Ask yourself a question: ‘Why have I developed the following attitude and the stat of mind “I must prove to myself and the whole world that I can be fully independent?”  

One of the reasons is often a disconnect. Just like a temporary power cut, a tripping fuse box, that’s all. Go to the basement and find out what’s tripping your fuse box. Remove the faulty appliances that have been causing the issues or overburdening the system. Go back to the fuse, find the off button, flick on the switch, and carry on.

In peace, with joy, and sweet harmony! And if you find yourself waving the freedom flag again, which is likely to happen, just remind yourself to go back to square one.

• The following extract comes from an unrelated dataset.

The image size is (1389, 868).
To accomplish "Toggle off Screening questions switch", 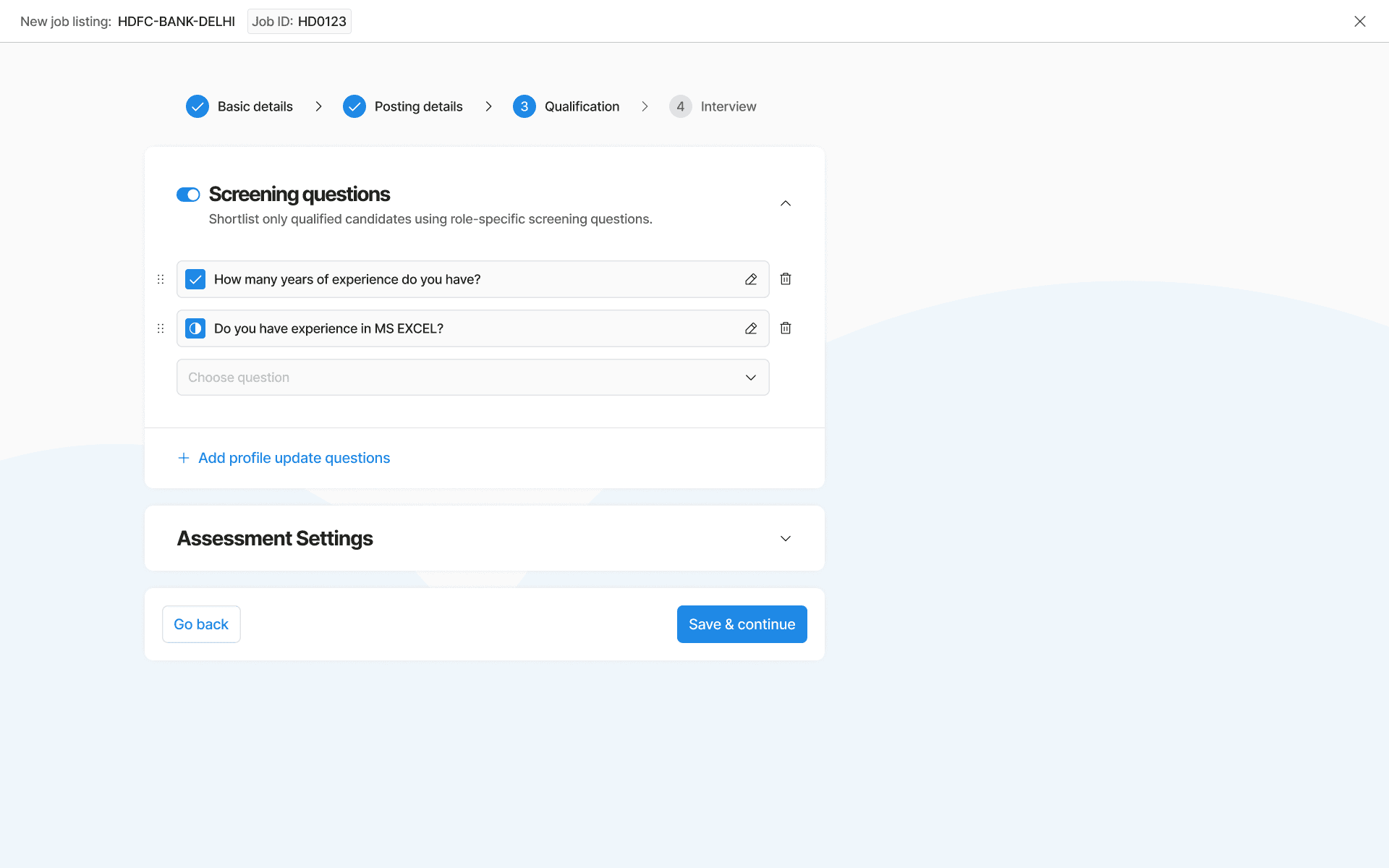I will click(x=188, y=195).
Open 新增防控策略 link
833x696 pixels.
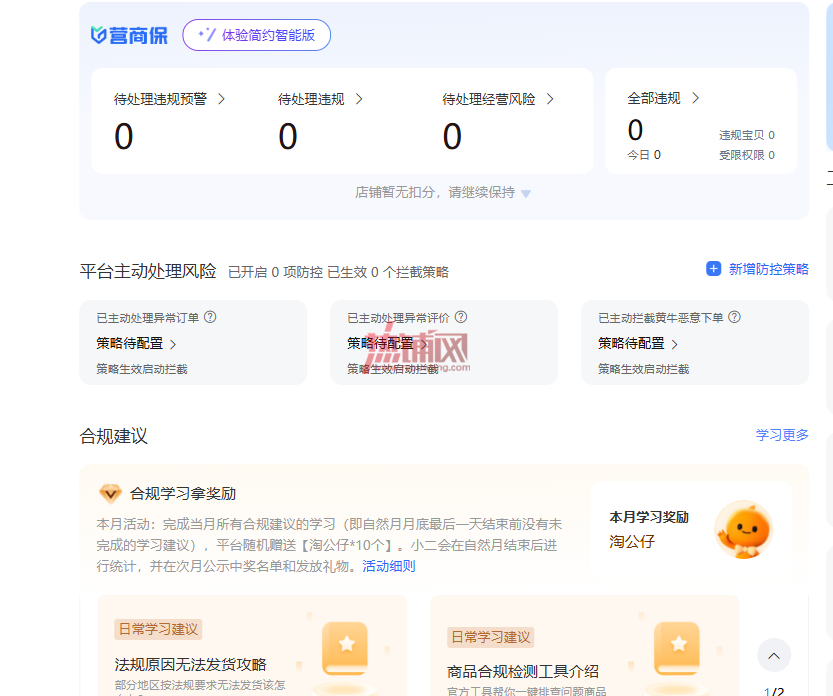[x=768, y=269]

I am held by the gravity on Earth, no matter what. Mother Nature provides enough for all of her children’s needs, I am her kin. I am a part of the infinite whole. No one can take what really matters away. I am being held and supported by many caring hands and loving hearts. Those that surround me, those that came before me, those that are not yet even born. I am supported by life itself.

You may ask: ‘Why all this seeking? What awaits at the end of the tunnel?’ Simply, all this happens due to a gravitational pull to the place of my inner peace and harmony. Space with less clutter, less friction in my mind. By going back to a certain level of innocence that makes my life calm by removing the struggles from within and conflicts that manifest on the outside.

Days become brighter, much lighter, more joyful – like the birds’ song. Remember, this state of being is not exclusive; it’s not something attainable by the saints and yogis only; we all carry the same seed – the potential within. It just needs some attention, nurturing, and TLC. We can all grow into it, just like the beautiful, freedom living & life giving, interconnected, and interdependent trees. 

It’s ok to say yes, to be held and to hold, to be part of the flow, to trust. When you start changing your attitudes based on these few basic life principles, your insecurity loses its grip. You start being at peace with yourself, at peace with life – no matter who with, when, or where ever you are. This is what true independence is all about. It happens every moment of every day, not only on Independence Day.